Thursday, September 04, 2008

Morning Coffee at Xcel

Morning coffee in the square just outside the Excel Center. MSNBC was broadcasting there and I watched John Harwood, CNBC's chief political correspondent being interviewed on air. I actually watch CNBC quite a bit but not Olbermann's crew. Sen. Orrin Hatch (R-UT) was fit in for MSNBC's little bit of balance. Past security, on the way in to file this first post, I nearly tripped over a bundle of Roll Call newspapers outside the booth of a Japanese newspaper. Harwood happened to be passing by and steadied me so I didn't fall flat. So I've had my first brush with celebrity of the day:) (I did see the NY Times' David Brooks yesterday in Radio Row and went over to shake his hand, then turn to the man next to him, not wanting to be rude you see, and said you look familiar. He laughed and said he was Alex Castellanos. (GOP media guru, CNN commentator)

It was a late night, an early morning. Sarah Palin took the place by storm last night with humor and some tough love for America. She connected with conventioneers, and her down to earth, common sense judgment in tackling problems as Alaska's governor will wear well with Americans. Palin defined herself as someone who has worked hard and worked her way up, successful at every level, and achieving as much in two years as governor as many have yet to achieve in a full term. Gov.
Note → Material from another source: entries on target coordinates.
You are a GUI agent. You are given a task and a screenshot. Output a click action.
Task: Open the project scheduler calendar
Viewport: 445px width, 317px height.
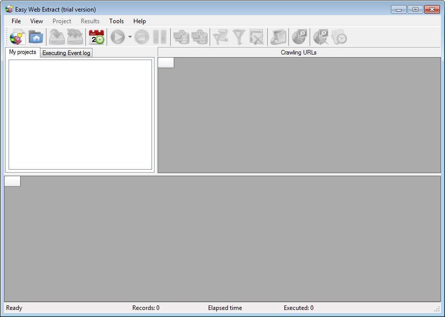pos(96,36)
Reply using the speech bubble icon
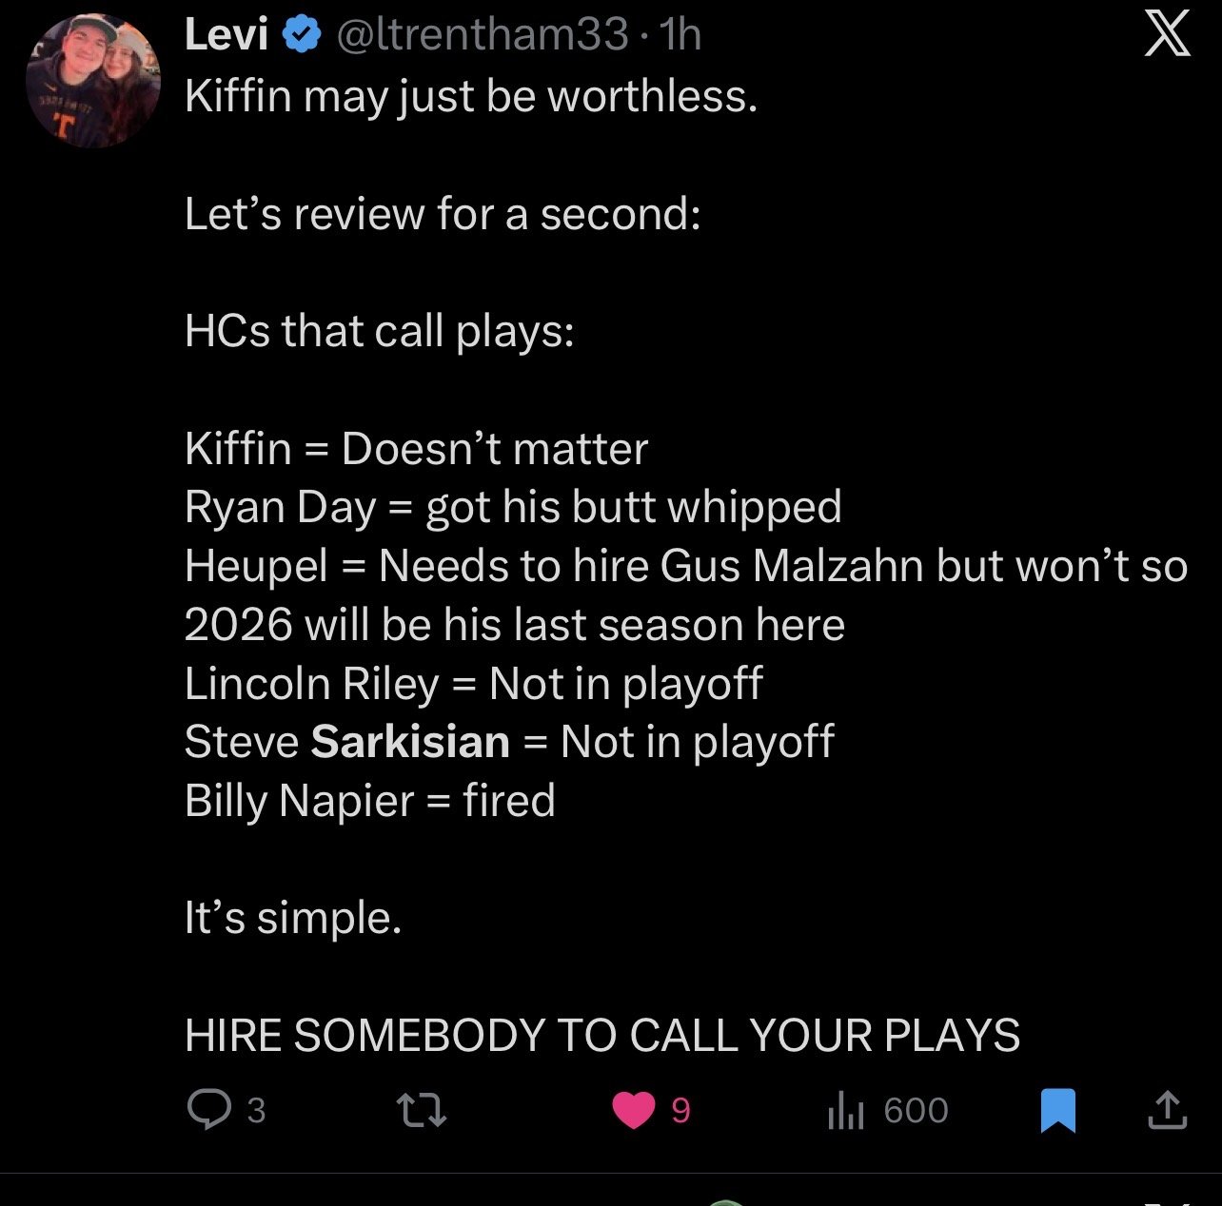1222x1206 pixels. click(208, 1110)
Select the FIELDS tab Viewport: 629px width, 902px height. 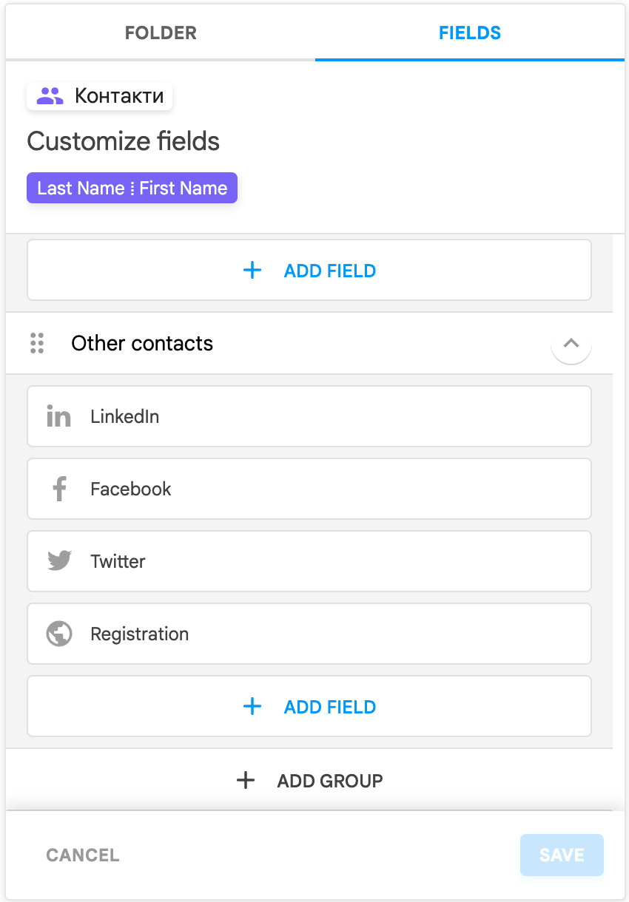pos(469,33)
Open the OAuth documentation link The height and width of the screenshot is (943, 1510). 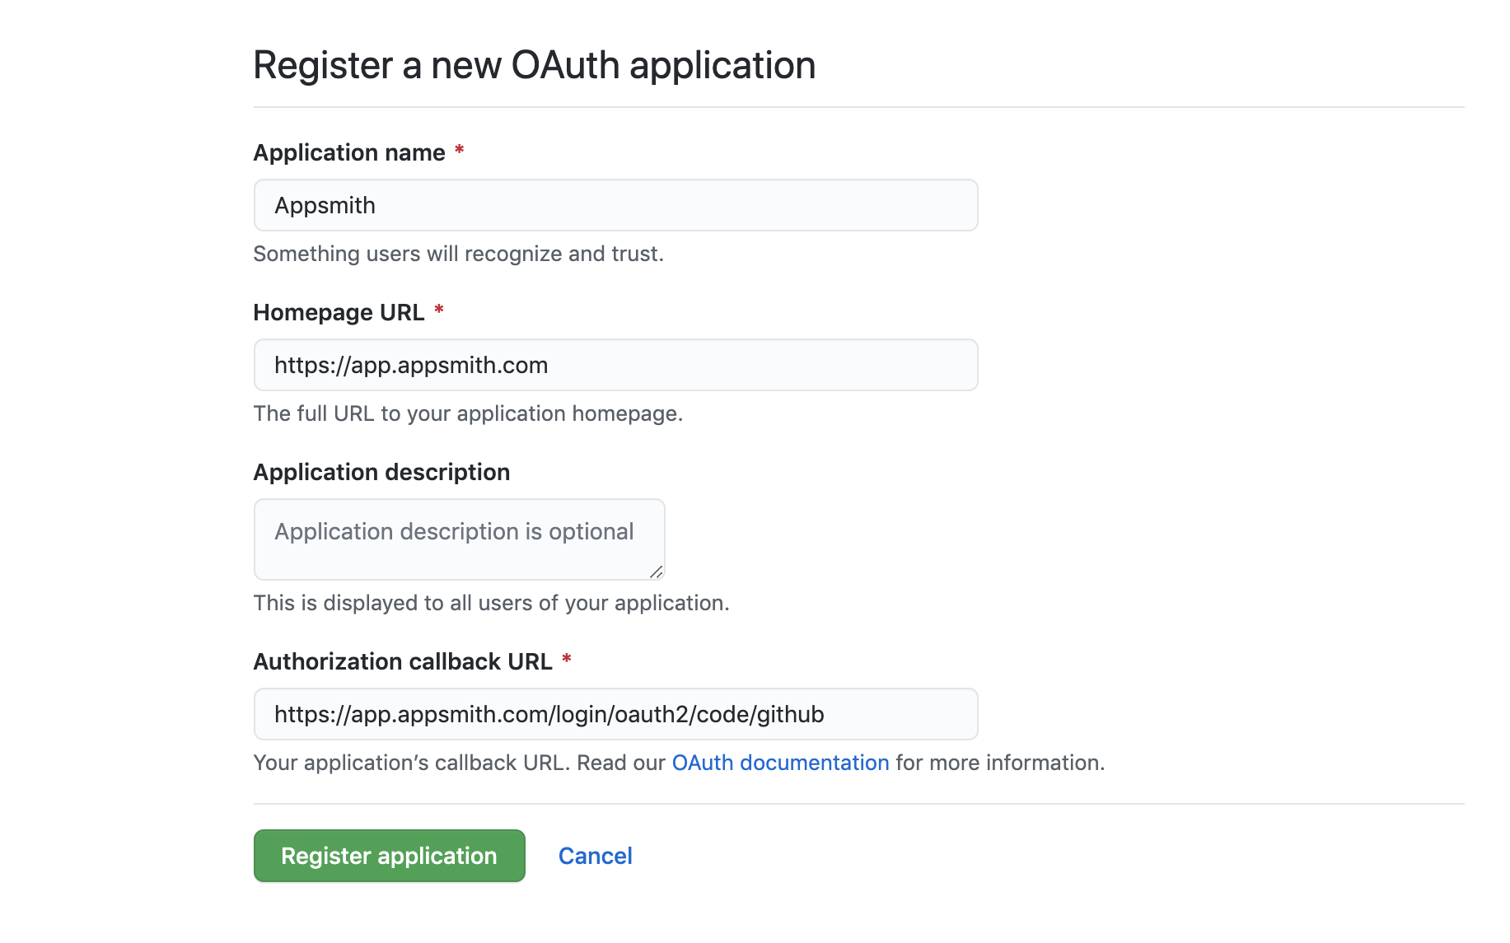tap(780, 763)
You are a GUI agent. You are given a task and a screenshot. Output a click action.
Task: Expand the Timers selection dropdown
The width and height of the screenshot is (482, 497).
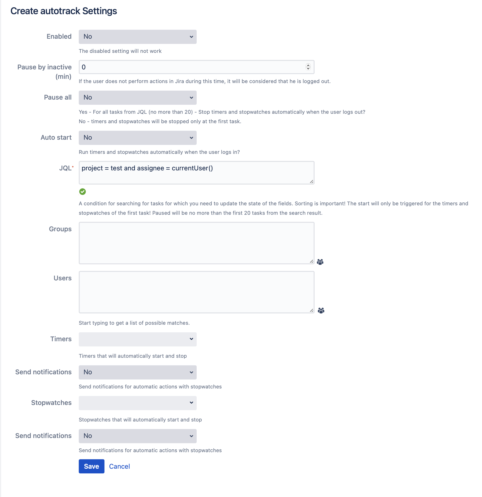138,339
Palin ousted unethical players of both parties, cut spending, rebated fuel taxes, and achieved bipartisan approval of a project that had languished for 30 years--"the largest private-sector infrastructure project in North American history", "a nearly forty billion dollar natural gas pipeline to help lead America to energy independence". In one of her best lines of the night, Gov. Palin directly addressed Barack Obama:

I was just your average hockey mom, and signed up for the PTA because I wanted to make my kids' public education better.

When I ran for city council, I didn't need focus groups and voter profiles because I knew those voters, and knew their families, too.

Before I became governor of the great state of Alaska, I was mayor of my hometown.

And since our opponents in this presidential election seem to look down on that experience, let me explain to them what the job involves.

I guess a small-town mayor is sort of like a "community organizer," except that you have actual responsibilities.
Unlike Barack Obama who has no executive experience other than running his own campaign, Sarah Palin is a decisive and confident executive, and it showed in her speech last night. Before sitting down to write this I went down to the floor, delegate-free. I saw them put the podium in place for tonight, in the closest they could get to a town-meeting friendly format. The McCain straight talk express poised for prime time tonight, with key swing states Michigan, Missouri and Ohio right up front. (And Oregon in play?)